Department of Health Sciences, University of Catanzaro "Magna Graecia", 88100 Catanzaro, Italy.
2nd Department of Internal Medicine, "Iuliu Hatieganu" University of Medicine and Pharmacy, 400006 Cluj-Napoca, Romania.
Medicina (Kaunas). 2024 Nov 12;60(11):1854. doi: 10.3390/medicina60111854.
Liver cirrhosis is a chronic, progressive condition characterized by fibrosis and architectural distortion of the liver, leading to impaired liver function and severe complications. Accurately predicting these complications is crucial to the improvement of patient outcomes. Therefore, this study aimed to evaluate the accuracy of various non-invasive biomarkers and clinical scores in assessing the risk of complications among cirrhotic patients. We conducted an observational retrospective study involving 236 cirrhotic patients from two tertiary care hospitals in Italy and Romania, in a timespan ranging from January 2021 to March 2024. Data on clinical characteristics, liver function tests, hematological indices, various non-invasive biomarkers, and clinical scores were collected and analyzed. Receiver operating characteristic analysis was performed to assess the accuracy of these biomarkers and clinical scores in predicting complications, including the presence of varices and hepato-renal syndrome. The Child-Pugh score showed the highest accuracy for cirrhosis-related complications, with an area under curve (AUC) = 0.667. The red cell distribution width coefficient of variation followed closely with an AUC = 0.646. While the Child-Pugh score had a high specificity (85.42%), its sensitivity was low (37.97%). In patients with varices, non-invasive scores such as platelet distribution width (PDW) and the RDW-to-platelet ratio (RPR) showed modest predictive ability, with an AUC = 0.594. For hepato-renal syndrome, the Model for End-Stage Liver Disease (MELD) score showed the highest diagnostic accuracy with an AUC = 0.758. The most reliable biomarkers for detecting complications, varices, and hepato-renal syndrome, are, respectively, the Child-Pugh Score, PDW along with RPR, and the MELD score. However, while these scores remain valuable, the moderate diagnostic accuracy of other indices suggests the need for a more integrated approach to risk stratification. Future research should focus on validating these tools across different populations and incorporating emerging biomarkers to enhance predictive accuracy and inform more effective clinical decision-making.
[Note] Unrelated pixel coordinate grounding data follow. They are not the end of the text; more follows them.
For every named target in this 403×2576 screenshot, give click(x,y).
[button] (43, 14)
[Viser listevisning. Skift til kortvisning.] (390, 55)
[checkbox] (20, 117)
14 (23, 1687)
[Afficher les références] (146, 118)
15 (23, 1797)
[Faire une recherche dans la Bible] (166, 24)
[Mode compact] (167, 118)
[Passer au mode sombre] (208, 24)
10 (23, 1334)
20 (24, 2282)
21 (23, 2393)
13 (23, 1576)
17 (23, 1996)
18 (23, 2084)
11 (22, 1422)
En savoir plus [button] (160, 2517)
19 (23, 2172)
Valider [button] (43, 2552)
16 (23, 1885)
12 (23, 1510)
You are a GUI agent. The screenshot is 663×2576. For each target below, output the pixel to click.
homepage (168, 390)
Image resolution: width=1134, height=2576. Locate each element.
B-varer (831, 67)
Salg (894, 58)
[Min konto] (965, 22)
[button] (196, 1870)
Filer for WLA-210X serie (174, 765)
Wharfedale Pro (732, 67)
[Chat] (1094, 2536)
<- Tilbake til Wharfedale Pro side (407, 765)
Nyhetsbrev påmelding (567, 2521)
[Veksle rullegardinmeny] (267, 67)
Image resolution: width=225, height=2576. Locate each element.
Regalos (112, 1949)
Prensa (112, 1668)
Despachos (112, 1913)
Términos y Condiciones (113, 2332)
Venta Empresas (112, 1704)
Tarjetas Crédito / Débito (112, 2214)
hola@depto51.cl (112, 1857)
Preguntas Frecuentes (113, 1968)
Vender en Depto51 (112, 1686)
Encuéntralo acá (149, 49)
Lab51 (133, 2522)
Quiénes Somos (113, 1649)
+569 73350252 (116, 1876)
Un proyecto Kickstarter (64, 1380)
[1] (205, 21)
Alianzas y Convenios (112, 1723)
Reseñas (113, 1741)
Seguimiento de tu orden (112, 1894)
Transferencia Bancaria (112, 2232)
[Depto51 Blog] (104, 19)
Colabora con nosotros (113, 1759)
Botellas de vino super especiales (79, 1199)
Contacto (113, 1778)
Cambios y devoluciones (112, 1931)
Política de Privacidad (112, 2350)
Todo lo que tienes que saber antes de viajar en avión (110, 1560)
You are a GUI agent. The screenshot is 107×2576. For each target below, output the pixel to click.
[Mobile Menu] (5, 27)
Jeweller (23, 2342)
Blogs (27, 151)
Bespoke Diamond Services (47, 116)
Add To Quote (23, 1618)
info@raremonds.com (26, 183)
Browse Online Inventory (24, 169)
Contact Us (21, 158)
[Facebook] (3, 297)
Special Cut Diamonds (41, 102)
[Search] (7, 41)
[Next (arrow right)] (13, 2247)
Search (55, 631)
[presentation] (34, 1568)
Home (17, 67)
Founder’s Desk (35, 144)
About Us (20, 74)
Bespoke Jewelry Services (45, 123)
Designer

肝硬化是一种慢性、进行性疾病,其特征为肝脏纤维化和结构扭曲,导致肝功能受损和严重并发症。准确预测这些并发症对于改善患者预后至关重要。因此,本研究旨在评估各种非侵入性生物标志物和临床评分在评估肝硬化患者并发症风险中的准确性。
我们进行了一项观察性回顾性研究,纳入了来自意大利和罗马尼亚的两家三级护理医院的 236 例肝硬化患者,研究时间为 2021 年 1 月至 2024 年 3 月。收集并分析了患者的临床特征、肝功能试验、血液学指标、各种非侵入性生物标志物和临床评分的数据。进行了受试者工作特征分析,以评估这些生物标志物和临床评分在预测并发症(包括静脉曲张和肝肾综合征的存在)中的准确性。
Child-Pugh 评分在预测与肝硬化相关的并发症方面表现出最高的准确性,曲线下面积(AUC)为 0.667。红细胞分布宽度变异系数紧随其后,AUC 为 0.646。虽然 Child-Pugh 评分具有较高的特异性(85.42%),但其敏感性较低(37.97%)。在静脉曲张患者中,血小板分布宽度(PDW)和红细胞分布宽度与血小板比值(RPR)等非侵入性评分显示出中等的预测能力,AUC 为 0.594。对于肝肾综合征,终末期肝病模型(MELD)评分显示出最高的诊断准确性,AUC 为 0.758。
用于检测并发症、静脉曲张和肝肾综合征的最可靠生物标志物分别是 Child-Pugh 评分、PDW 与 RPR 和 MELD 评分。然而,虽然这些评分仍然具有价值,但其他指数的中等诊断准确性表明需要更综合的风险分层方法。未来的研究应集中在验证这些工具在不同人群中的有效性,并结合新兴的生物标志物,以提高预测准确性并为更有效的临床决策提供信息。